>>>
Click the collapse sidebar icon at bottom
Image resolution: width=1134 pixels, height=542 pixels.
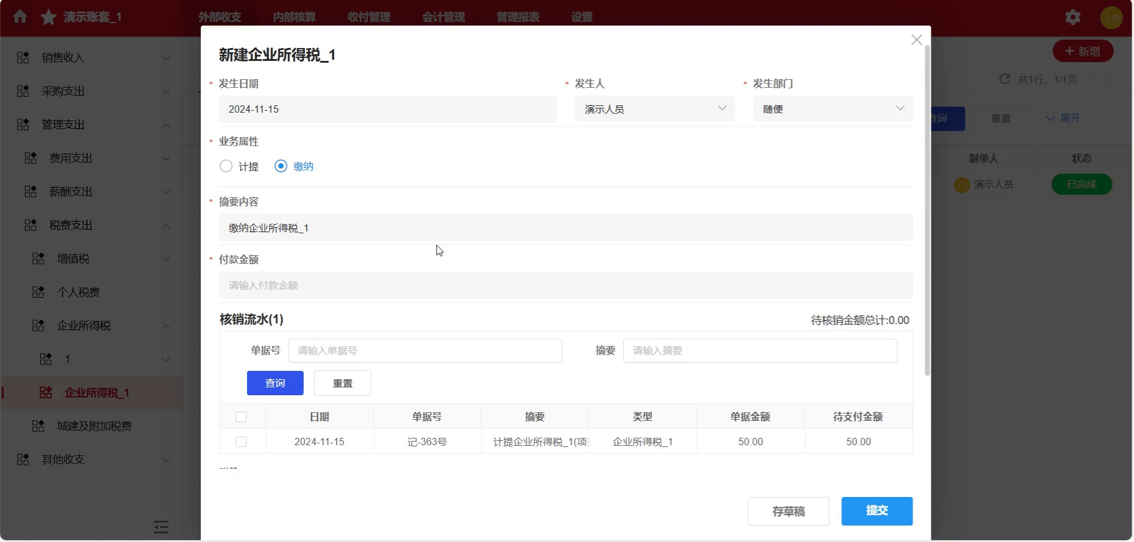tap(161, 527)

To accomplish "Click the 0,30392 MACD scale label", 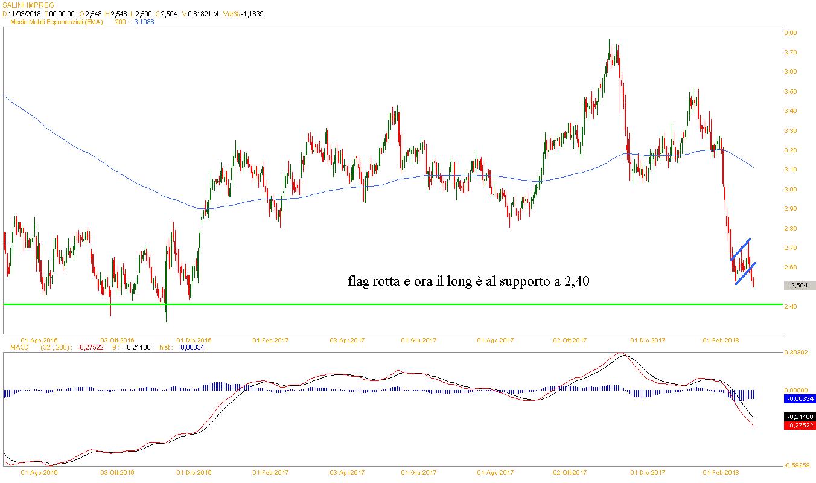I will tap(797, 352).
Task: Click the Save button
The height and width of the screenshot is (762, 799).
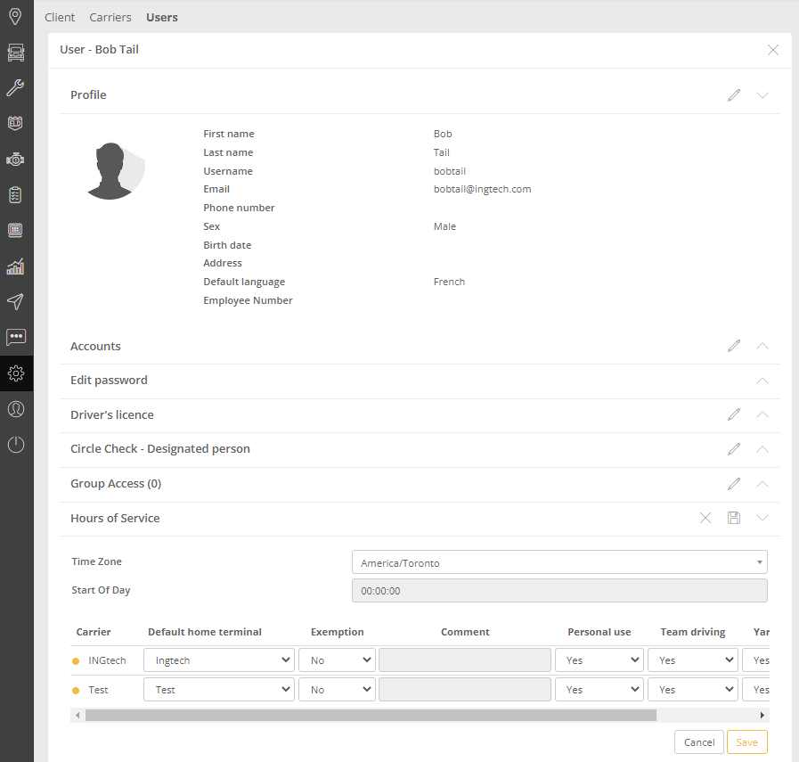Action: click(746, 742)
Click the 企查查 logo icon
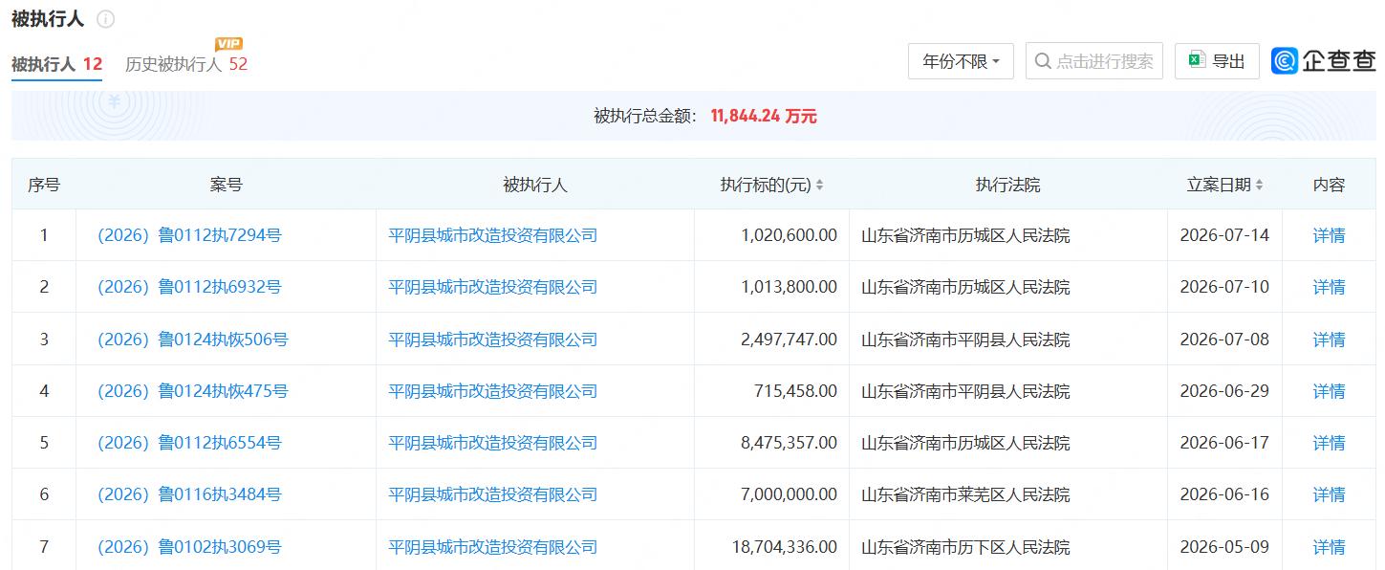 tap(1286, 61)
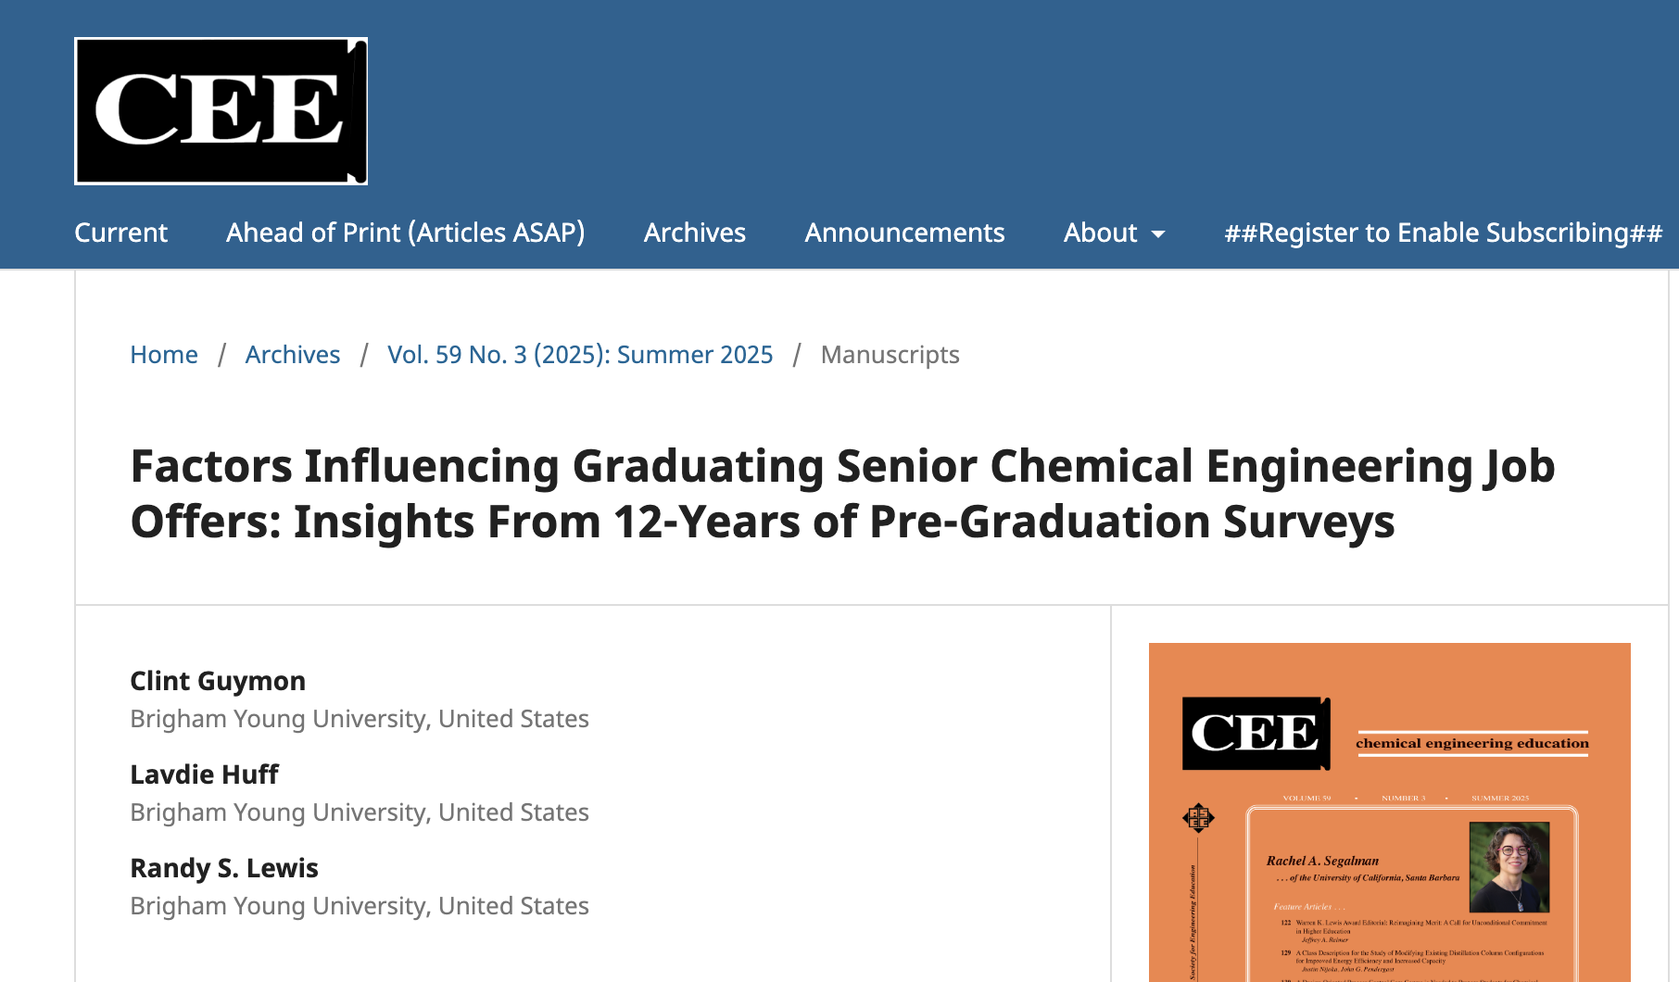The height and width of the screenshot is (982, 1679).
Task: Open the Current issue page
Action: point(120,233)
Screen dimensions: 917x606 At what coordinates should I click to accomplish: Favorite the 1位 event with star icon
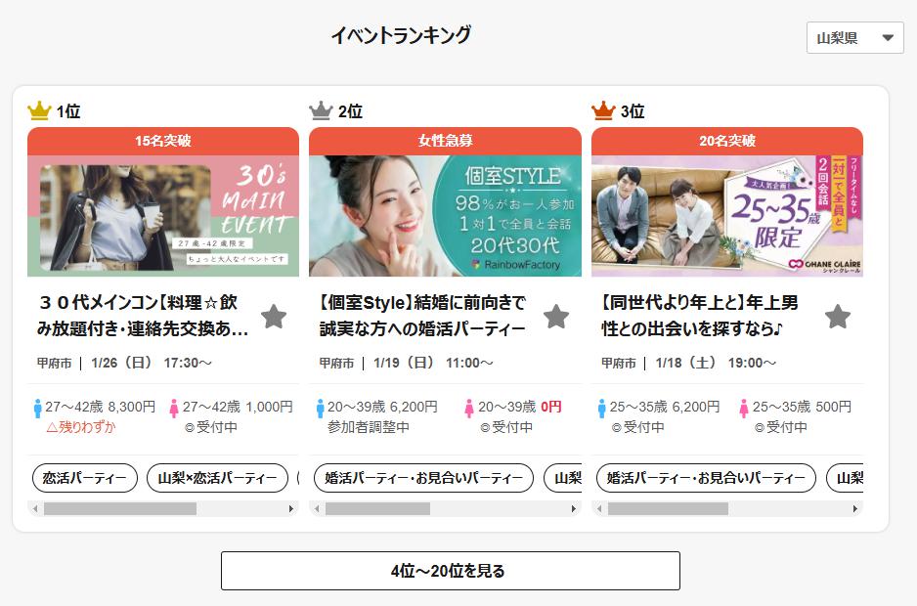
<<<
Problem statement =>
Leave the pictures out and restate exactly the lines from the one that has "Click the 企查查 logo icon" through the final line of the entries above, both ends included.

Reply =>
Click the 企查查 logo icon
 tap(1286, 61)
The height and width of the screenshot is (982, 1679).
Task: Open the Current issue page
Action: point(120,233)
Screen dimensions: 917x606 At what coordinates should I click to accomplish: Favorite the 1位 event with star icon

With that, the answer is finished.